The church originally had an “early English” nave, much lower than the present one, and also aisles, as shown by the small thirteenth century narrow lancet windows at the western end of the present aisles. The oldest part of the present church are these windows and the massive arches supporting the central tower.
The nave is late 14th century and in the perpendicular style. It was raised on its slender pillars around the fourteenth to fifteenth century when a clerestory was added. (A clerestory is the upper part of the wall, in this case in the nave, of a large church, which contains a series of windows, above the aisle roofs). The slender arches of the nave contrast with the low, pointed thirteenth century early English tower arch, through which the chancel is accessed.
Above and to the right of this arch, in the east wall of the nave, is a blocked-off doorway leading to the ringing chamber, with descending steps now ending in mid-air. These originally gave access to a rood screen, which held a cross. This was dismantled during the reformation. It was used for preaching. Until the 19th century there was a wooden pulpit to the left of the screen.
The north aisle contains an early Norman or possibly Saxon font, discovered in the churchyard at the beginning of the nineteenth century and placed in its present position.
The most easterly window on the north wall, above the remembrance table, contains glass from Llantilio Court.

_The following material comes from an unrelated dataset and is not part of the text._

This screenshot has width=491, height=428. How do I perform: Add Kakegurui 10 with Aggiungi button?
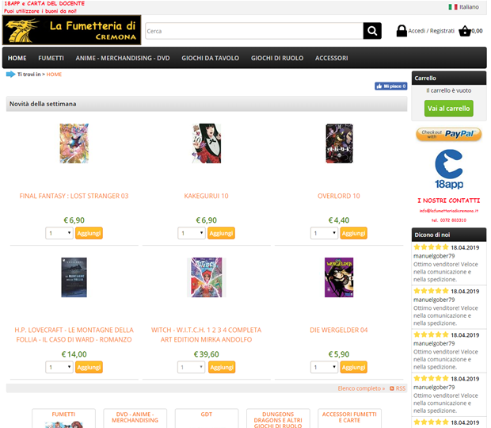[x=221, y=233]
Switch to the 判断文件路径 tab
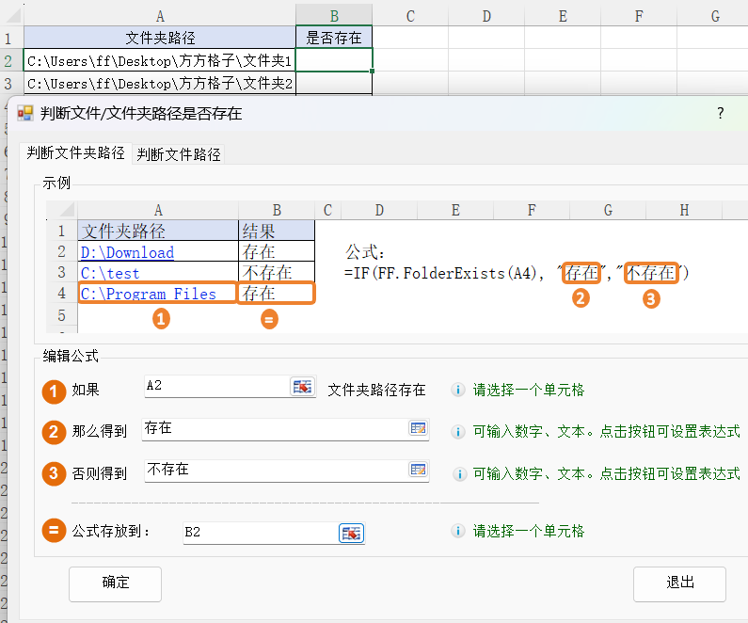Screen dimensions: 748x623 pyautogui.click(x=179, y=154)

The left shows the coat of arms and an inscription in memory of Sir David Gam, knighted by King Henry V, when Sir David was mortally wounded at the battle of Agincourt. Sir David lived at nearby Hengwrt, a house which was demolished in 1459. He is reputed to have been Shakespeare’s Fluellen, but the dates are inconsistent. The right side of the window is in memory of William Herbert, Earl of Pembroke, who was also connected with the Llantilio estate.
The middle window of the south wall marks the site of the former South porch. Normal entry to the nave is now through the west porch, which contains the parish chest. This dates to 1538 and housed registers, vestments and plate. It is constructed of plain oak and is 11ft. long with three locks – the vicars and the two church wardens held the keys to open it.
This is a large church for such a small village and it has been suggested that the Bishop used it as a sort of cathedral as he progressed between manors collecting tithes.